Collected data entries:
- Opening Delimiter -

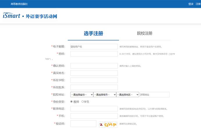Viewport: 201px width, 129px height.
Task: Expand the 请选择地区 district dropdown
Action: 128,95
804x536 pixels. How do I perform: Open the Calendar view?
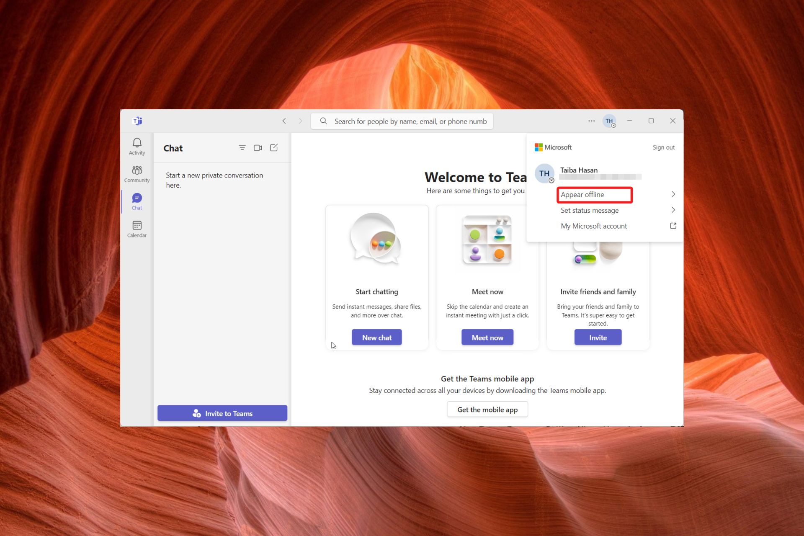[137, 229]
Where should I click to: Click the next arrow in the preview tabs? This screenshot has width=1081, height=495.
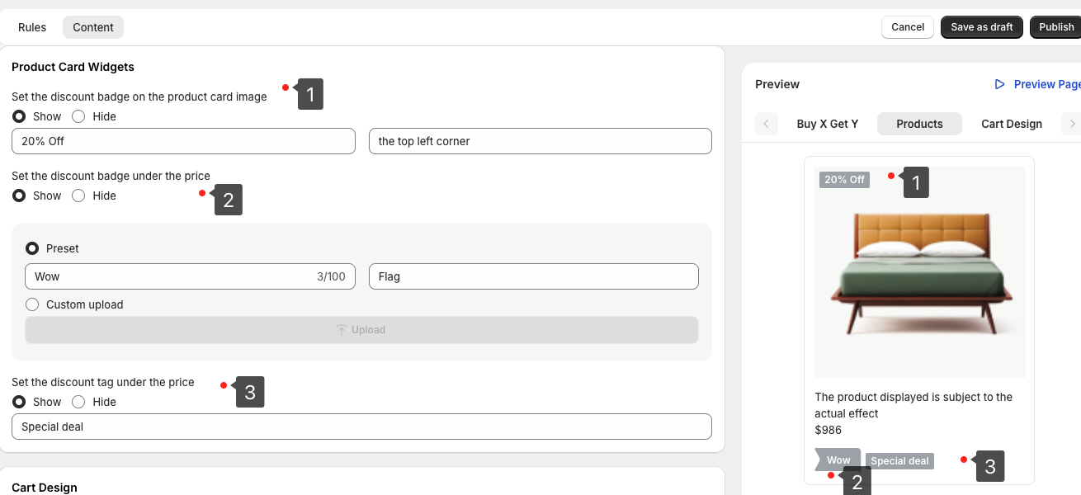coord(1071,124)
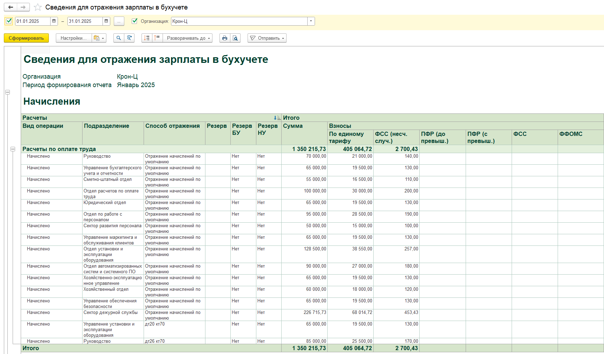The image size is (604, 354).
Task: Click the Сформировать button
Action: click(x=26, y=38)

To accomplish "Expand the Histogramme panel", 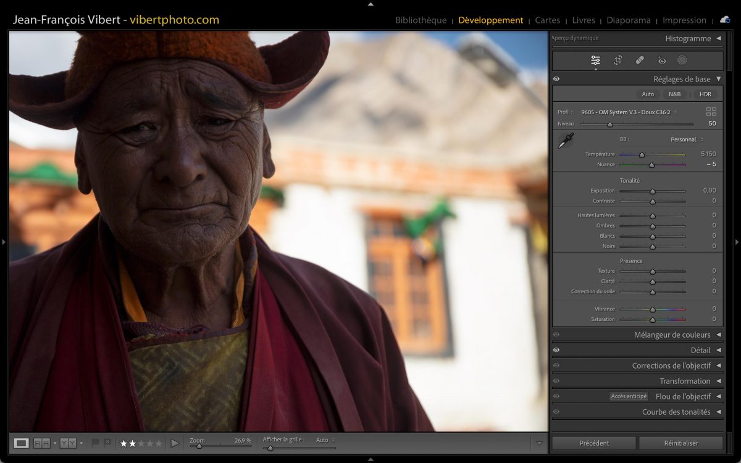I will coord(718,38).
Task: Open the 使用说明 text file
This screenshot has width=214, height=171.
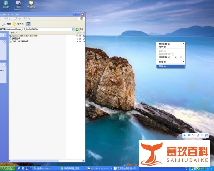Action: tap(16, 38)
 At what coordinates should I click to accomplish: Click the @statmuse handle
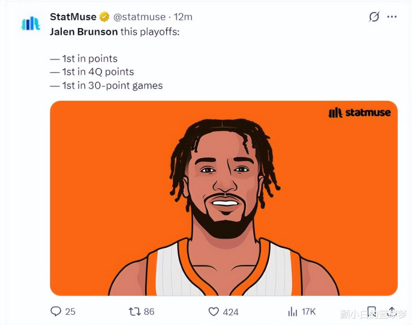[x=139, y=17]
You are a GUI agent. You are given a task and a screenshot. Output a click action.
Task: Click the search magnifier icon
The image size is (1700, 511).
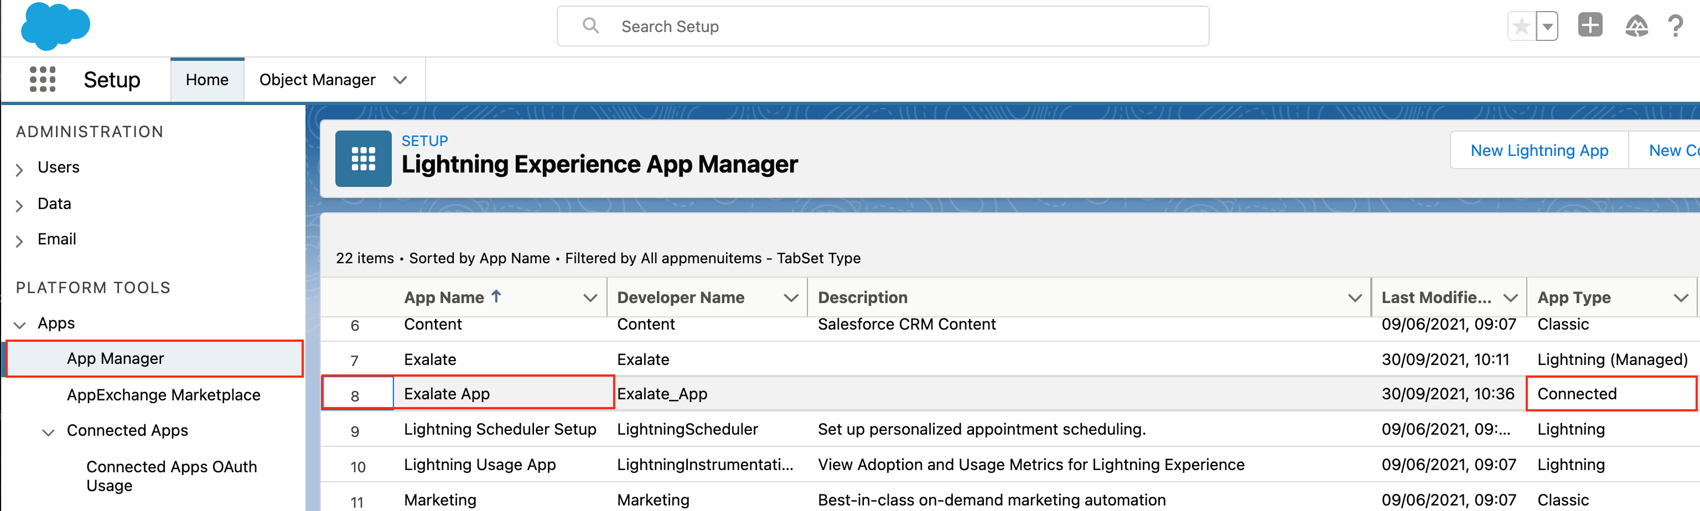[x=591, y=26]

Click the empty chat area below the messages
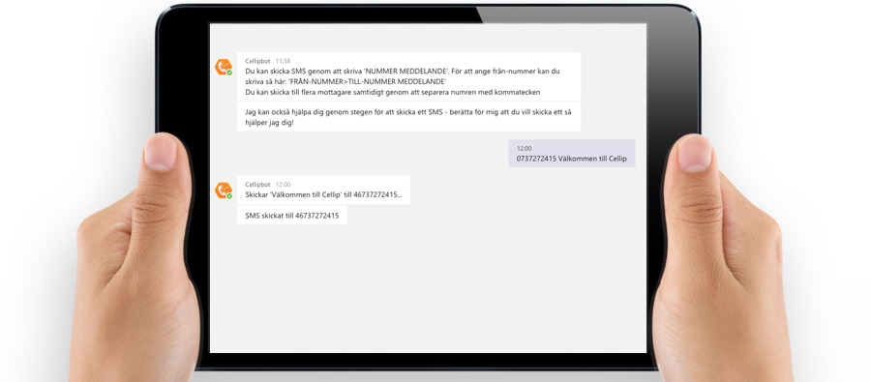428,289
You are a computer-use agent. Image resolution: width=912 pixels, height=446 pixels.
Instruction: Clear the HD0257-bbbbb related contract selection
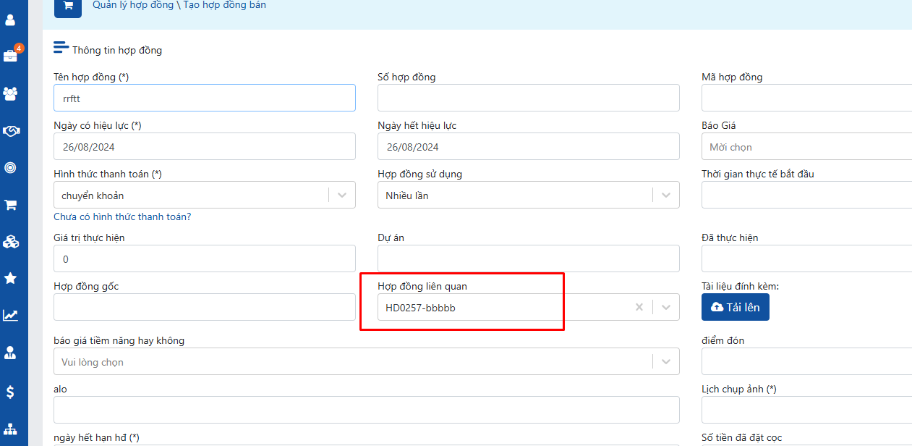click(639, 307)
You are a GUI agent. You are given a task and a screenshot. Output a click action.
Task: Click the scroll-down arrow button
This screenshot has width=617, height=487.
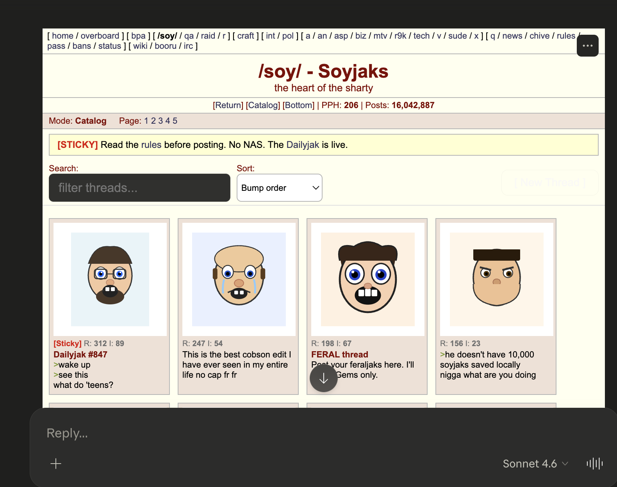323,378
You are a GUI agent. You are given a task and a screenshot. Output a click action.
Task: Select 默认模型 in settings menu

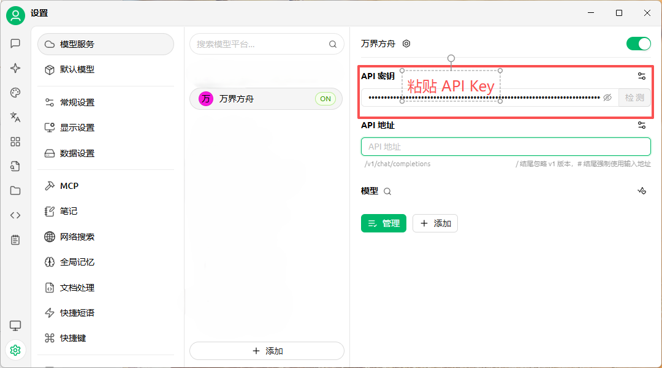(x=77, y=69)
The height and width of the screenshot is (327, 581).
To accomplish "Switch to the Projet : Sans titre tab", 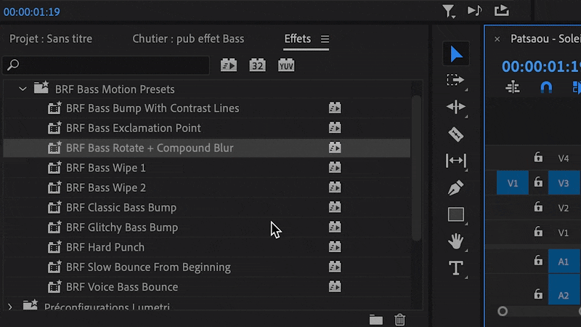I will 51,39.
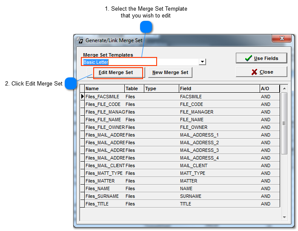298x231 pixels.
Task: Select the Files_SURNAME row
Action: [x=104, y=196]
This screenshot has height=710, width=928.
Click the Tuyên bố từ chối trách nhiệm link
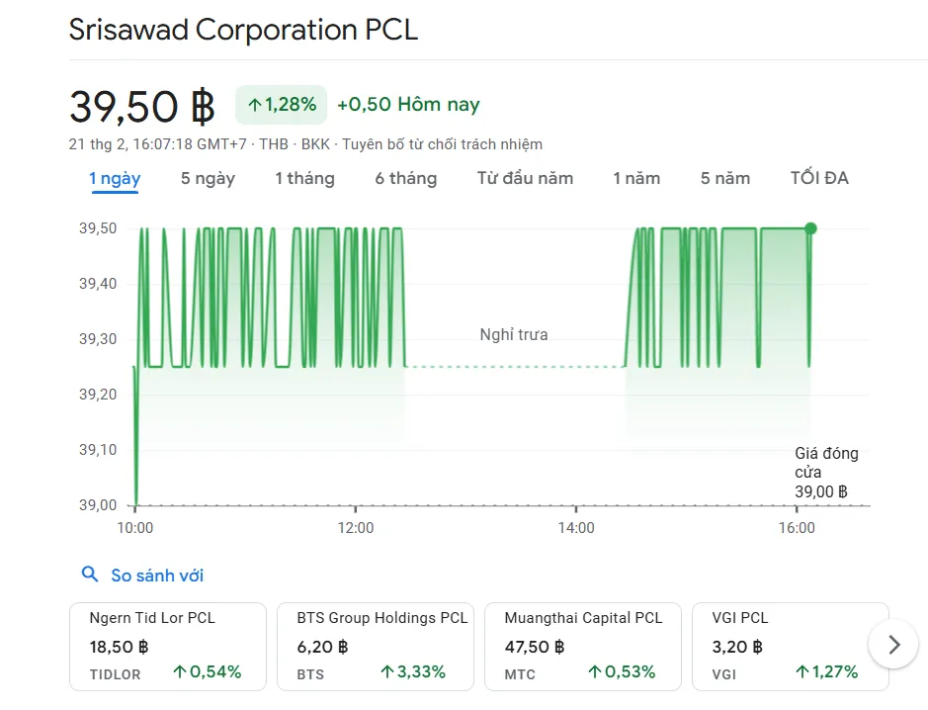point(442,144)
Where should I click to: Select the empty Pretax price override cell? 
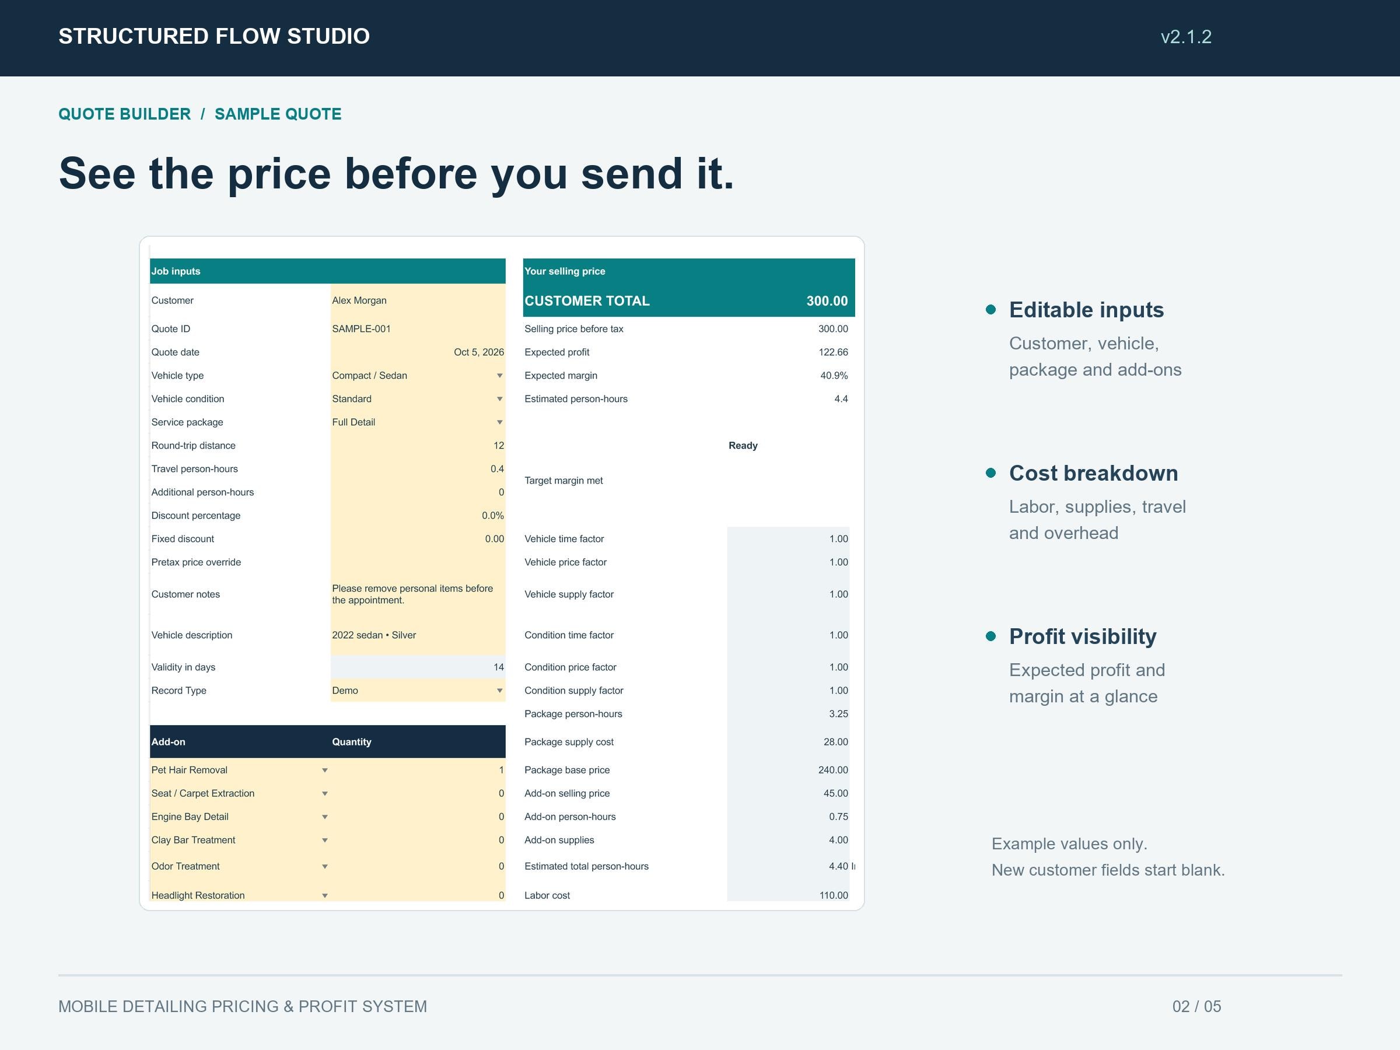(x=418, y=563)
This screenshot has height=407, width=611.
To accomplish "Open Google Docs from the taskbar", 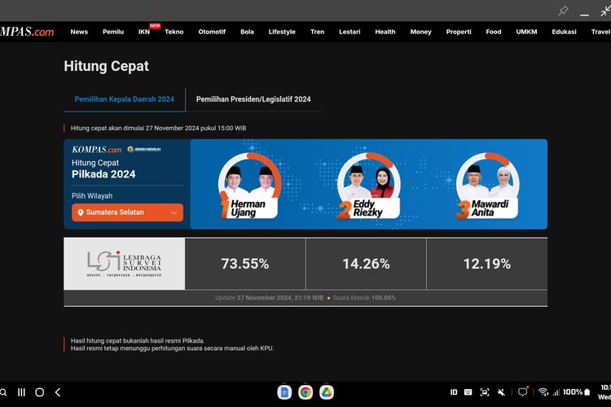I will point(284,392).
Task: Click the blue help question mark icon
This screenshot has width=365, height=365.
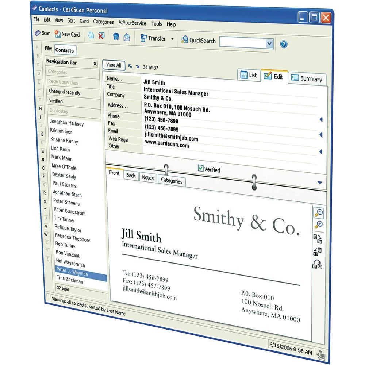Action: click(284, 45)
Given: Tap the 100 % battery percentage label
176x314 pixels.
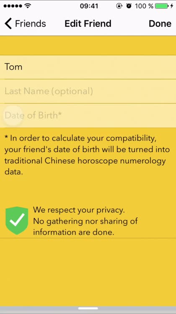Looking at the screenshot, I should pyautogui.click(x=144, y=6).
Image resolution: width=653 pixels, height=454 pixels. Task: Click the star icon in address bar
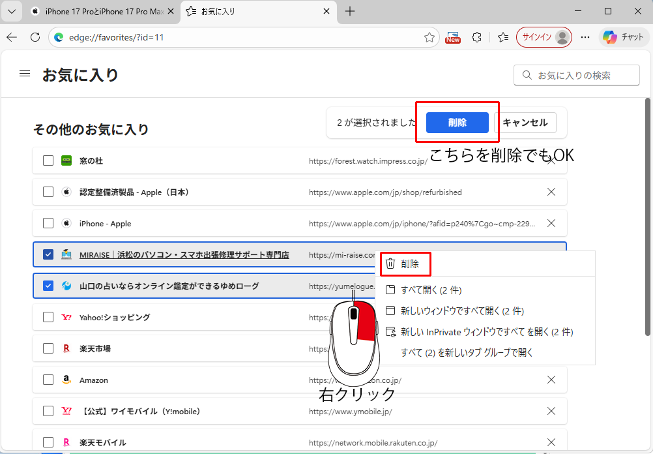[429, 37]
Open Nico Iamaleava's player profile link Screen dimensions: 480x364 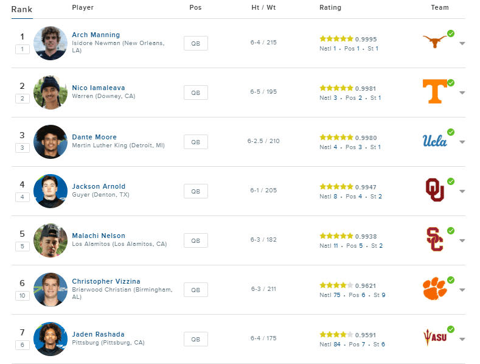pyautogui.click(x=99, y=88)
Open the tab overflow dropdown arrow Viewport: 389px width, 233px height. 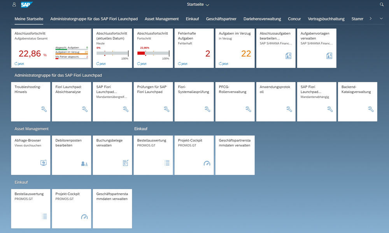pyautogui.click(x=381, y=19)
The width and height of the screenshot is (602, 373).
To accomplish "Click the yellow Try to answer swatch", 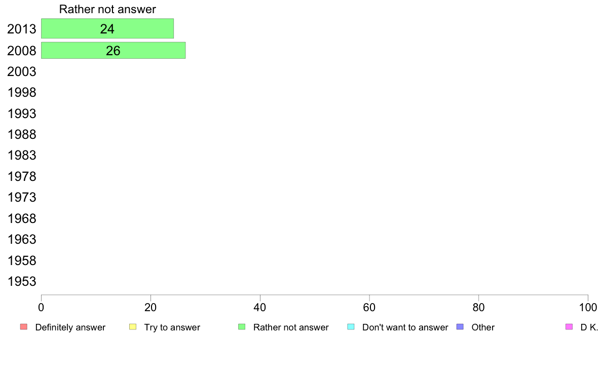I will click(x=133, y=327).
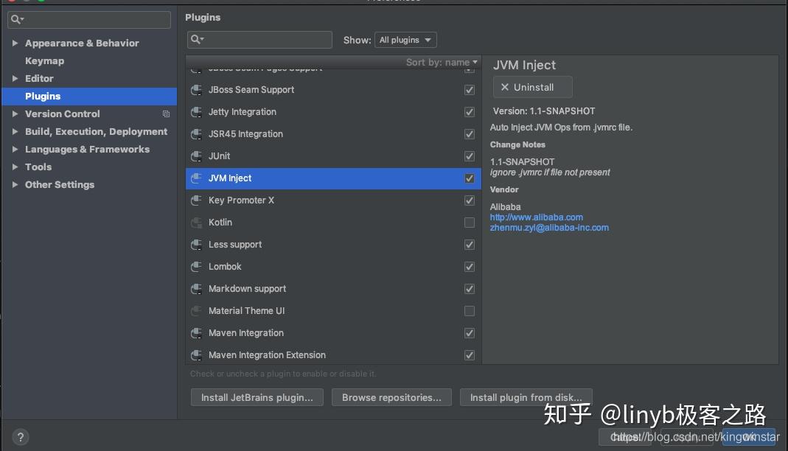The width and height of the screenshot is (788, 451).
Task: Uninstall the JVM Inject plugin
Action: point(532,87)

- Closing Delimiter -

Problem description
Only one stretch of the entries above is needed: the lines from the one containing "The image size is (1700, 511)." through the one containing "Task: Click the scroll-down arrow button". Copy it exactly, without the pictures.

Response area
The image size is (1700, 511).
[x=591, y=26]

Click the empty chat area below the messages
428,289
You are a computer-use agent. Image resolution: width=912 pixels, height=446 pixels.
Instruction: Clear the HD0257-bbbbb related contract selection
click(639, 307)
You are a GUI agent. You are given a task and a screenshot. Output a click action.
Task: Click the scroll-down arrow button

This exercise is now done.